Lastly, you might try other databases which are designed for reasoning, such as OWLIM or Stardog. Not all databases are created equal, and it's entirely possible you've encoded something in your TBox which Virtuoso might not handle well, but could be handled easily by another system.
There are many factors which could lead to the performance issue you describe. The most common is to make an error in the NumberOfBuffers setting in the INI file -- which we cannot see, and so cannot diagnose, here.
Questions specifically regarding Virtuoso are generally best raised on the public OpenLink Discussion Forums, the Virtuso Users mailing list, or through a confidential Support Case. If you bring this there, we should be able to help you in more detail.

Graph Database: TinkerPop/Blueprints vs W3C Linked data

Looking for an infrastructure for network analysis for heterogeneous (multiple node types (multi-mode), multiple edge type (multi-relation) and multiple descriptive features (multi-featured)) networks, I've noticed that there are two standard stacks in the Graph Database world:
On one hand we have the ThinkPop/Blueprint property graph model. It is supported by Neo4j, OrientDB GraphDB, Dex, Titan, InfiniteGraph, etc.

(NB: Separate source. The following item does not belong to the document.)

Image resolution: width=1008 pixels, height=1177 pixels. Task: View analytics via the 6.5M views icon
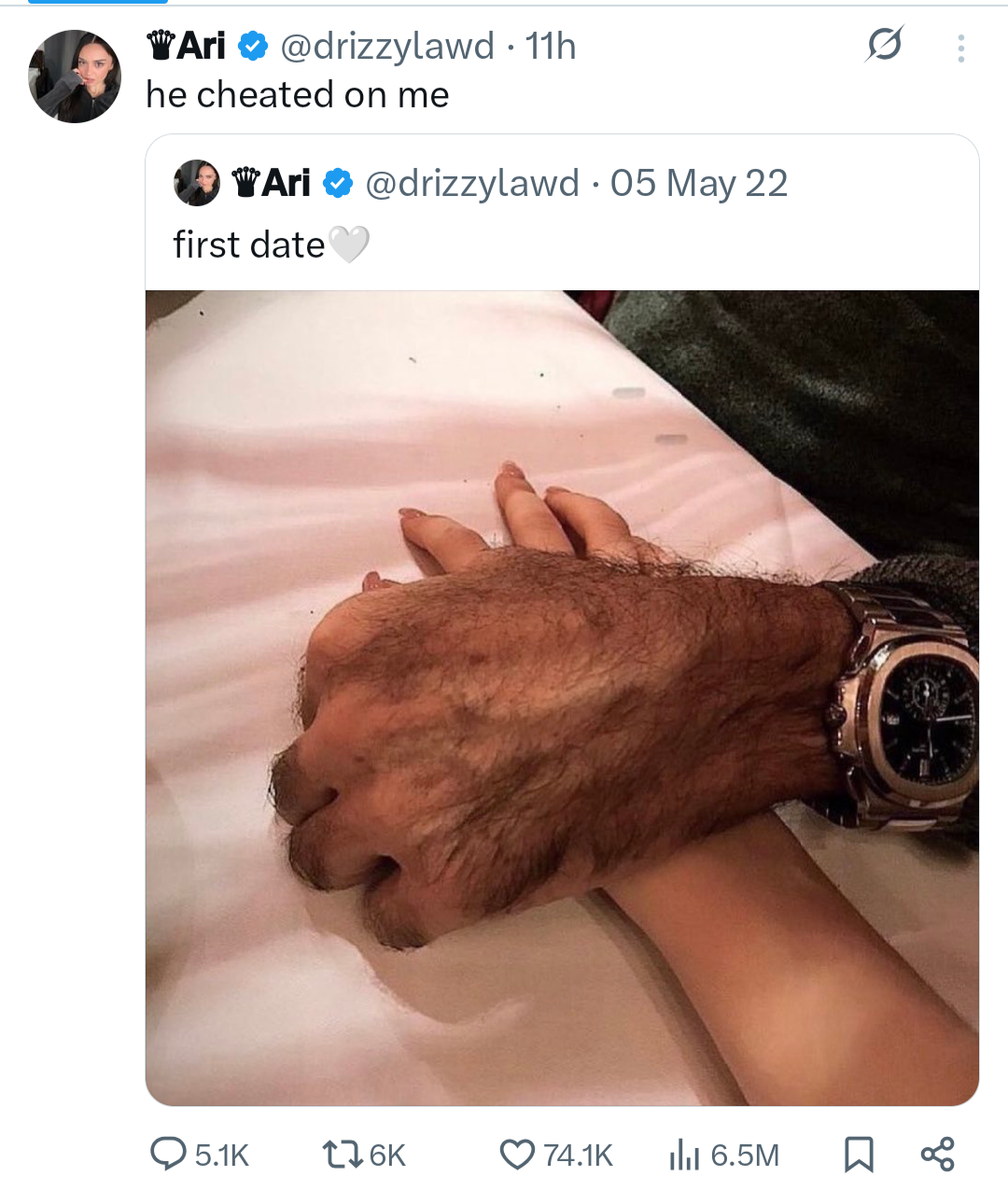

The Tinkerpop stack includes the Blueprint property graph model interface, the Gremlin graph traversal language, and the Furnace graph algorithms package.
On the other hand we have W3C's Linked Data technology stack, which is supported by AllegroGraph, 4store, Oracle Database Semantic Technologies, OWLIM, SYSTap BigData, etc.
Semantic data is represented using RDF/RDFS/OWL, and can be queried using SPARQL On top it offers rules and reasoning capabilities.
Now, suppose that I want to represent heterogeneous data in a graph database, and analyse such data (statistics, relations discovery, structure, evolution, etc.) (I know these terms are wide and vague) - What are the relative strengths of each model for various types of network analysis tasks? Do these two models complement each other?
Couple things, your exemplars of linked data stacks are all triple stores. You would start building a linked data application by first getting your triple store set up, but calling a database a linked data stack is incorrect imo. That's also an incomplete list of triple stores, there is also Sesame, Jena, Mulgara, and Stardog. Sesame and Jena kind of pull double duty, they're the two de-facto standard Java APIs for the semantic web, but both provide triple stores that come bundled with the APIs. I also know that both Cray and IBM are working on triple stores, but I don't know much about either at this point. I do know that Stardog works well with the TinkerPop stack and that it's basically a drop in and start writing Gremlin queries against the RDF.
I think the strengths of RDF/OWL is that you 1) get a real query language 2) they're w3c standards and 3) you get reasoning, if the triple store supports it, for free (more or less -- you still have to write an ontology).
With RDF/OWL/SPARQL being standards, it makes it quite easy to pick up and move to a new triple store with a different feature set should you need to, your data is already in a common format that everyone understands and any application logic encoded as queries are completely portable. And in most cases, you'd be writing against either the Sesame or Jena APIs, or working over SPARQL protocol, so you might need to only change your config/init. I think that's a big win in the early prototyping phases.
I also think that RDF/OWL especially combined w/ reasoning and the kinds of complex SPARQL queries that you can create with the new SPARQL 1.1 really suit themselves well to building complicated analytic applications. Also, I think that the impression that most people have that RDF triple stores don't scale is no longer correct. Most triple stores at this point easily scale into the billions of triples and have very competitive throughput numbers as well.
So based on what I think you might be doing, I think semweb might be a better bet for you. I did a similar project a few years back using RDF & RDFS for the backend fronted by a simple Pylons based webapp and was very happy with the results.